Population vs Sample

A population is the entire group that you want to draw conclusions about. In other words, you have all the data available.
A sample is a specific group that you will collect data from. Statistics mostly uses samples because capturing all data is improbable or impossible.

Mean vs Median vs Mode

Mean: the summation of n numbers divided by n.

\[\mu = ( \frac{1}{n} \sum_{i}^{n} x_{i} )\]

Median: middle number in a sorted, ascending or descending list of numbers.

If n is even:

\[Med(X) = X[\frac{n}{2}]\]

If n is odd:

\[Med(X) = \frac{X[\frac{n-1}{2} + X[\frac{n+1}{2}]]}{2}\]

Mode is the value that appears most often in a set of values.

Skewness

For normally distributed data, the skewness should be about zero. For unimodal continuous distributions, a skewness value greater than zero means that there is more weight in the right tail of the distribution. The function skewtest can be used to determine if the skewness value is close enough to zero, statistically speaking.

Basically skewness is a measure of symmetry or lack of symmetry. It indicates whether the data is concentrated on one side.

If mean > median, this is a positive or right skew.
If mean = median = mode, there is no skew (distribution is semetrical)
If mean < median, this is negative or left skew.

skewness_img

skewness in wikipedia

Many classical statistical tests and intervals depend on normality assumptions. Significant skewness and kurtosis clearly indicate that data are not normal. If a data set exhibits significant skewness or kurtosis we might apply some type of transformation to make the data normal.

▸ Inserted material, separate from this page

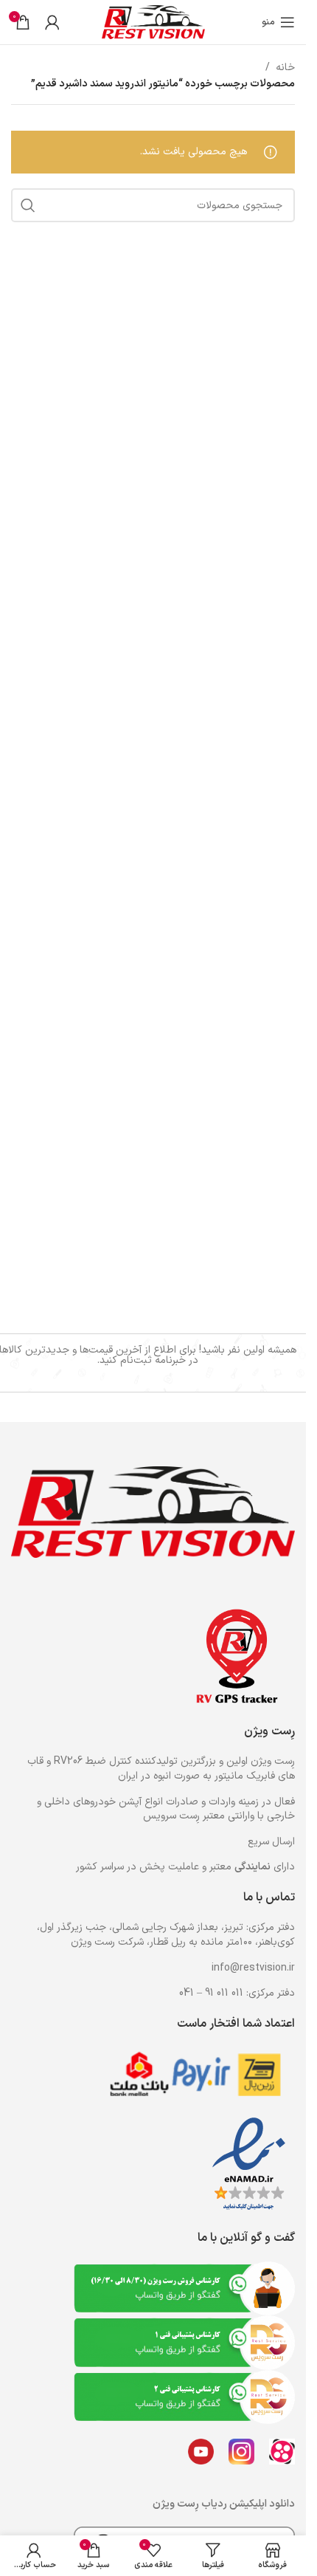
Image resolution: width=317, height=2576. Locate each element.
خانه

from scipy.stats import skew

skew([1, 2, 3, 4, 5])
# Result: [0.0]

skew([2, 8, 0, 4, 1, 9, 9, 0])
# Result: [0.2650554122698573]

Apply Box Cox transform to skewed features

from scipy.special import boxcox1p

skewed_features = skewness.index
lam = 0.15
for feat in skewed_features:
    all_data[feat] = boxcox1p(all_data[feat], lam)

Kurtosis

Kurtosis is a measure of the “tailedness” of the distribution. That is, datasets with high kurtosis tend to have heavy tails, or outliers. Data sets with low kurtosis tend to have light tails, or lack of outliers.

The kurtosis for a standard normal distribution is 3.

Variance

The average of squared differences from the mean.

Variance can be calculated for a population or for a sample.

For a population:

\[\sigma^2 = \frac{1}{n}\sum_{i}^{n} (x_{i} - \mu)^2\]

For a sample:

\[S^2 = \frac{1}{n-1}\sum_{i}^{n} (x_{i} - \bar{x})^2\]

Standard Deviation

For a population:

\[\sigma = \sqrt{\sigma^2}\]

For a sample:

\[S = \sqrt{S^2}\]

Coefficient of Variation

Also known as the relative standard deviation.

\[CV = \frac{\sigma}{\mu}\]

Comparing the standard deviation of two datasets is meaningless, however, comparing their coefficient of variation is not

Helps us compare variability across multiple datasets.

Covariance

Covariance is the statistical measure of correlation.

Formula to calculate covariance between two variables

for a population

\[\sigma_{xy} = \frac{\sum_{i=1}^N (x_{i}-\mu_{x})*(y_{i}-\mu_{y})}{N}\]

for a sample

\[S{xy} = \frac{\sum_{i=1}^N (x_{i}-\bar{x})*(y_{i}-\bar{y})}{N-1}\]

Covariance gives a sense of direction.

If > 0, the two variables move together.
If < 0. the two variables move in opposite directions.
If = 0, the two variables are independent.

The problem with Covariance is the number is not easy to interpret, so we use the correlation coefficient

Correlation Coefficient

\[r = \frac{Cov(x,y)}{Stdev(x)*Stdev(y)}\]

The closer to 1 the more correlated the variables are.
The closer to 0 means the variables are indepenedent of each other.
We can have a negative correlation from 0 to -1. Ex: A company selling ice cream and another selling umbrellas. They are in some sense exact opposites since when one company makes money the other doesn’t.

Correlation does not imply causation

How to plot a correlation maxtrix

Central Limit Theorem

If you take a lot of samples from a population, their sample mean distribution approaches a normal distribution as the sample size gets larger. Specially true if sample size is over 30.

Ex:

Draw 6 samples out a population. Their means are as follows:

If we create a new dataset based on these values, then they form a normal distribution. This is the basis of the central limit theorem.